Jeśli do kogoś dzwonicie wypadałoby się przedstawić!!!!Niestety wśród społeczności ostrowieckie,j ten drobny wyraz kultury osobistej, jest obcy.Może przydałby się na forum wątek o savoir vivre.Jeśli mama z tatą nie nauczyli to może choć na forum się niektórzy dowiedzą jakie są podstawowe reguły grzeczności.
Gościu z 18.27 Ciebie też to dotyczy.Nie rozumiem o co Ci chodzi z tym linkiem do wikipedii-nie znasz znaczenia słów savoir-vivre?

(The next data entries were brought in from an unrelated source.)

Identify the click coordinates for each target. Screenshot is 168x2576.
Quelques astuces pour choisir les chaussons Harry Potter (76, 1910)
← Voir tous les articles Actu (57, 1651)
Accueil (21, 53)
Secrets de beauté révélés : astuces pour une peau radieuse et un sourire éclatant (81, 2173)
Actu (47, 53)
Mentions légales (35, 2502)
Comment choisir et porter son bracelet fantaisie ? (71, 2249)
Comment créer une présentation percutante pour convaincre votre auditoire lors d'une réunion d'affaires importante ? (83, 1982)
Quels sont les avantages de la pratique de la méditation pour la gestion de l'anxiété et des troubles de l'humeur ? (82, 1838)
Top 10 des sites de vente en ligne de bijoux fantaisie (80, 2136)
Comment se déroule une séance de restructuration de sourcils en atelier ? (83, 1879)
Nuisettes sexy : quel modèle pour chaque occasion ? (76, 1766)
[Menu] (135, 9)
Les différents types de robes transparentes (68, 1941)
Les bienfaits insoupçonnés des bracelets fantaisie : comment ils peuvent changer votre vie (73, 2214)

Popieram ,kiedys zadzwoniła kobieta ,gada i gada a ja w głowie tłukę myśl -kto to? myśle sobie może w rozmowie wyjdzie .W końcu po poł godzinie okazuje się ,ze to jednak pomyłka .Jedyny plus ,ze ztych 30 minut nabiła mi dodatkowych 15 na konto do wygadania .Teraz pytam ,jak nie wiem z kim rozmawiam już na początku
Nie ubarwiaj historii ze bylo to pol godziny.Jasneeeeeeee
Jak ci dzwoni kobieta ,z głosu słychac ,ze starsza i pyta :Jak sie czuje mama ?a jak tata ? co u rodzeństwa , co u cioci Asi-taką ciocie mam, gada o pogodzie,o chorobie swojej - a na końcu się pyta co u ciebie -czy wkońcu wyszłam za mąz -i tu klops bo mężatka jestem od 15 lat ....
Do mnie kiedyś zadzwonił człowiek informując mnie o śmierci mojego ojca, o tym, żebym zajął się domem. Na moje oburzenie kim on do cholery jest że przekazuje mi takie informacje odpowiedział, że oficerem dyżurnym policji tylko zapomniał się przedstawić...
Kiedyś siedzę z kolegą w robocie (wsparcie IT) i dzwoni telefon:
-rozmówca: Możno z weglęm przyjechać bedzie tam kto u was.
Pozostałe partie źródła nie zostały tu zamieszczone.